What the exercise asks:
Bring together all lines from the listing below that contain the string "logo".

Record excerpts:
BEGIN
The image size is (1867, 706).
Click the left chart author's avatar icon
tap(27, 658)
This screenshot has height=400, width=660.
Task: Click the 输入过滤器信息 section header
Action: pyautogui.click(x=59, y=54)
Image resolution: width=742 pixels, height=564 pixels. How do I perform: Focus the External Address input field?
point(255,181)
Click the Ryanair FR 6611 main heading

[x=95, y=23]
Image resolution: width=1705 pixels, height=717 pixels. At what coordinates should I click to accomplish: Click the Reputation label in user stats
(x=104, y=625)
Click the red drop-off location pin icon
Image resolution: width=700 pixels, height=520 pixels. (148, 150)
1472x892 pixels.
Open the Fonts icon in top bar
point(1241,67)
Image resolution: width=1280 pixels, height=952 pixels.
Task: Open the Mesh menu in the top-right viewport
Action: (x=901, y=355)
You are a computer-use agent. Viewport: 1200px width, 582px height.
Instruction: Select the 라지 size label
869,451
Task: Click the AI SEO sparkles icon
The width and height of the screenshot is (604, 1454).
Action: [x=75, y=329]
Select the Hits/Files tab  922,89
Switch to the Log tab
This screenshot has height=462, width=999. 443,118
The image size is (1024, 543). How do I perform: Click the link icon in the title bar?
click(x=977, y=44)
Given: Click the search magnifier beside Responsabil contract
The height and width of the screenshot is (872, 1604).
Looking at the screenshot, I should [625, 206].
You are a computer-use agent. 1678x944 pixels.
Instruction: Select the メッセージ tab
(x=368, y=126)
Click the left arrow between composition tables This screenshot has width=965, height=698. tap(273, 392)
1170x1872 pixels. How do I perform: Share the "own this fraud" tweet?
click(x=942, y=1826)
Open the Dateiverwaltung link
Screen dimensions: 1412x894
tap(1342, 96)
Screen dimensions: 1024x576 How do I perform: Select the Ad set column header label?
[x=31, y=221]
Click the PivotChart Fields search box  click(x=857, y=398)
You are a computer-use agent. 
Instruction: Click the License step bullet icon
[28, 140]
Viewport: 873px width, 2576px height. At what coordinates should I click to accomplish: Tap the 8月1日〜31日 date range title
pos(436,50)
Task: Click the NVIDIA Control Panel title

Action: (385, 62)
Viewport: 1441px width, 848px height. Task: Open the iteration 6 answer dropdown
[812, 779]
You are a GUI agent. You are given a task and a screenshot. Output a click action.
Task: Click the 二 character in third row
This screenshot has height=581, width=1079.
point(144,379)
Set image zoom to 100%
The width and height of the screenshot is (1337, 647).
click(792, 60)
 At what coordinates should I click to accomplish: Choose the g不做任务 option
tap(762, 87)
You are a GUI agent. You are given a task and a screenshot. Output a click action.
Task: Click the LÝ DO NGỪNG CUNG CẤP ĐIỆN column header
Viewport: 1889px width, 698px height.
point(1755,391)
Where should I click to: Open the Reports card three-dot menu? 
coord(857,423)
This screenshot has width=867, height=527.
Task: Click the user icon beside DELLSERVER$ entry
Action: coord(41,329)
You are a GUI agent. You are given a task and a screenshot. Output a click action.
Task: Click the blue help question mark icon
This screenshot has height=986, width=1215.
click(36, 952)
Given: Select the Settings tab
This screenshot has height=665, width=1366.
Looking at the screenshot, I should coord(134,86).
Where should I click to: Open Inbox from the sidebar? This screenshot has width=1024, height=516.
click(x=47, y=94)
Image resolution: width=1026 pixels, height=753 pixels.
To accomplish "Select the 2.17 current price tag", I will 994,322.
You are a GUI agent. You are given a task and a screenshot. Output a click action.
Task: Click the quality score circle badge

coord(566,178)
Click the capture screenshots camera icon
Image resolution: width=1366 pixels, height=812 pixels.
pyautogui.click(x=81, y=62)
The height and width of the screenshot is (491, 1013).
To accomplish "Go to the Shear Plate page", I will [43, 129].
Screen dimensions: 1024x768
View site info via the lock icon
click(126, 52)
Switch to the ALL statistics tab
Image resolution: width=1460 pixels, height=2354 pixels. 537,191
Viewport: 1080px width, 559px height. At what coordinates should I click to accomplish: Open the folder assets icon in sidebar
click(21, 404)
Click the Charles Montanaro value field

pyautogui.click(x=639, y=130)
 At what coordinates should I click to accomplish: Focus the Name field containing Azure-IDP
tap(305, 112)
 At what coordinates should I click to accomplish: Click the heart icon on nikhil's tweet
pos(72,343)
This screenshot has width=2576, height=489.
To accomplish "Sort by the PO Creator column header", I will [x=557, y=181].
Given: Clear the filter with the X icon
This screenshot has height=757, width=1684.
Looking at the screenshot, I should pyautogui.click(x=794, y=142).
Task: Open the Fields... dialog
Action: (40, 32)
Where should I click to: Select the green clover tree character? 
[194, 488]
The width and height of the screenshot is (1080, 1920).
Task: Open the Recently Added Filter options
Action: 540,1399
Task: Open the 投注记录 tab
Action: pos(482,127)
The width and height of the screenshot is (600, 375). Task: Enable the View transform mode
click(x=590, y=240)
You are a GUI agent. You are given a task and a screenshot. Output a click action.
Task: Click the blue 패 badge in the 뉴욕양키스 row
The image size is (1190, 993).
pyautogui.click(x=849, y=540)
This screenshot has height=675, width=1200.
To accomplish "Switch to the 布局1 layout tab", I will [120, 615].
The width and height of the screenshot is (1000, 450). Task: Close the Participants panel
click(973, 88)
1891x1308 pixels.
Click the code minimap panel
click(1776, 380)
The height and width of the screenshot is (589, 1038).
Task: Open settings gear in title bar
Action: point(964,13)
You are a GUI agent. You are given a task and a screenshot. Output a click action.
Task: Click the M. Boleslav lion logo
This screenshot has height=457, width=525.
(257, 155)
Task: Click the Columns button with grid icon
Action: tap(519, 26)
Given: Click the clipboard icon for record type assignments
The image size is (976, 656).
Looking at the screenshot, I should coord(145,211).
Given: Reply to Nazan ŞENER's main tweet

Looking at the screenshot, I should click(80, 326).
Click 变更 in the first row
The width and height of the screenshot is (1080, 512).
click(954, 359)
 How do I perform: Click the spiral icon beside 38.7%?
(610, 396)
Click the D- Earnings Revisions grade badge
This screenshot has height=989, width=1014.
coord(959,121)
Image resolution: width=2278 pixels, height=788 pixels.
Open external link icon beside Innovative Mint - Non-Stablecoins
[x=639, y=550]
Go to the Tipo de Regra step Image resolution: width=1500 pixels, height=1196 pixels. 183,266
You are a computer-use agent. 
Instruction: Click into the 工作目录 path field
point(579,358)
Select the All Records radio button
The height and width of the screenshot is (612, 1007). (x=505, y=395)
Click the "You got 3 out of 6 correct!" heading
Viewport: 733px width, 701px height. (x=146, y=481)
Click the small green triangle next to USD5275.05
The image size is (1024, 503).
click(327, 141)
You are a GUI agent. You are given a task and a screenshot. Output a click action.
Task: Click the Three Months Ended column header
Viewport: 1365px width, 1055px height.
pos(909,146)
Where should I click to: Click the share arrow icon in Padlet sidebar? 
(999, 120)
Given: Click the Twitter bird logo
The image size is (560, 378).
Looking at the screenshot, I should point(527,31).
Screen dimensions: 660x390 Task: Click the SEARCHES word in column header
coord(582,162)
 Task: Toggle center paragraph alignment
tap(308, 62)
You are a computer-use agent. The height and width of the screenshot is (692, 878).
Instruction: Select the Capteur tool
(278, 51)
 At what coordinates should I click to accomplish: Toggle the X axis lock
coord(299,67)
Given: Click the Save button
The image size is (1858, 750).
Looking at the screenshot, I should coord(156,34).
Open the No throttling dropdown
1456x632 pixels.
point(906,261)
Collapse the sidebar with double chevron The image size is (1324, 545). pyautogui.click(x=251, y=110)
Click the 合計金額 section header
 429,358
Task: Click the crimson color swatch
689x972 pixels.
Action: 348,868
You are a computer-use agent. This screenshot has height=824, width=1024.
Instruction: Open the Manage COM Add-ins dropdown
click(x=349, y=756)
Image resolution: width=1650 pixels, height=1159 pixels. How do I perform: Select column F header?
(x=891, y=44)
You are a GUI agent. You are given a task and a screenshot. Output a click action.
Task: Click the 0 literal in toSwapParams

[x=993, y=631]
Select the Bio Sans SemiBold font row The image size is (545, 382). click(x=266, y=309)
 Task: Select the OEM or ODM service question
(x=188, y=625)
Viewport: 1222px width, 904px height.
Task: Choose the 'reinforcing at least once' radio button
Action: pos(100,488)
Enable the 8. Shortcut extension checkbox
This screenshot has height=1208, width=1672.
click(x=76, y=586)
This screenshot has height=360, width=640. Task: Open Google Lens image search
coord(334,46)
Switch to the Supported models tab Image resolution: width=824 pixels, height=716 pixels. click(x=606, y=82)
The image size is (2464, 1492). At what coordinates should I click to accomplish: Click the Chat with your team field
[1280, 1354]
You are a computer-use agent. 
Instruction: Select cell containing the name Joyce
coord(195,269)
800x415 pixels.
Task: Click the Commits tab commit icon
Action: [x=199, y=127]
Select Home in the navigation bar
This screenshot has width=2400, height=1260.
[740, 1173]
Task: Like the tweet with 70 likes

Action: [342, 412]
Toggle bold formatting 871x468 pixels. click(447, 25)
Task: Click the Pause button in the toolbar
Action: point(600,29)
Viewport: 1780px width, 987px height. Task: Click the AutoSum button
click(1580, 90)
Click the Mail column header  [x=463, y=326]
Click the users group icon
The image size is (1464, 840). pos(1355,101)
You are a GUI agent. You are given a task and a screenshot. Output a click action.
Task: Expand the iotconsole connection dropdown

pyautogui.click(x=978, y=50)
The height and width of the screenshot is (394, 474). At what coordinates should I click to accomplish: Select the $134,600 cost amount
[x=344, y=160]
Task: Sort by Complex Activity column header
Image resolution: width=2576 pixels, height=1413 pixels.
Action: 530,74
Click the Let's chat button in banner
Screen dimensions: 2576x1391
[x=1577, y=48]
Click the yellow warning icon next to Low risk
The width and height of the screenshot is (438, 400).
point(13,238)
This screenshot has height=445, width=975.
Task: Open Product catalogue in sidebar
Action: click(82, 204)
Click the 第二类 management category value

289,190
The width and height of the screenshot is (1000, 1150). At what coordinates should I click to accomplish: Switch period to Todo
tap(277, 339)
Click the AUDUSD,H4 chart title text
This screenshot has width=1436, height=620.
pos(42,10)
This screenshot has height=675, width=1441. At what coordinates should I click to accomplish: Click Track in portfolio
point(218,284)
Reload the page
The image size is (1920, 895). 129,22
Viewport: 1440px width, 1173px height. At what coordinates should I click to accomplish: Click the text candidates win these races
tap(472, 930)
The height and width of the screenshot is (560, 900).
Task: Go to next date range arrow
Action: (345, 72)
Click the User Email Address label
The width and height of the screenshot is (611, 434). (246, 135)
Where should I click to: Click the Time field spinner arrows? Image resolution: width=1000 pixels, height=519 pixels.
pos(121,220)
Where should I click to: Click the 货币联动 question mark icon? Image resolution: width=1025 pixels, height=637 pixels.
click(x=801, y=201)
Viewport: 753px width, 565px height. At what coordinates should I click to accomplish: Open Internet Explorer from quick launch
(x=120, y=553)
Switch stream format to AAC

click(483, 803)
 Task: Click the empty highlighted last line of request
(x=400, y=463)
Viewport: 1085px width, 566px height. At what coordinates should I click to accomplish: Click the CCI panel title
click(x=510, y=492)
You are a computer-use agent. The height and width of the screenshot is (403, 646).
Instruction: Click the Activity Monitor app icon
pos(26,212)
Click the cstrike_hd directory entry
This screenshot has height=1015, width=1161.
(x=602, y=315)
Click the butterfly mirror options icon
END
Your response:
Task: Click the M. Boleslav lion logo
Given: Click the Twitter bird logo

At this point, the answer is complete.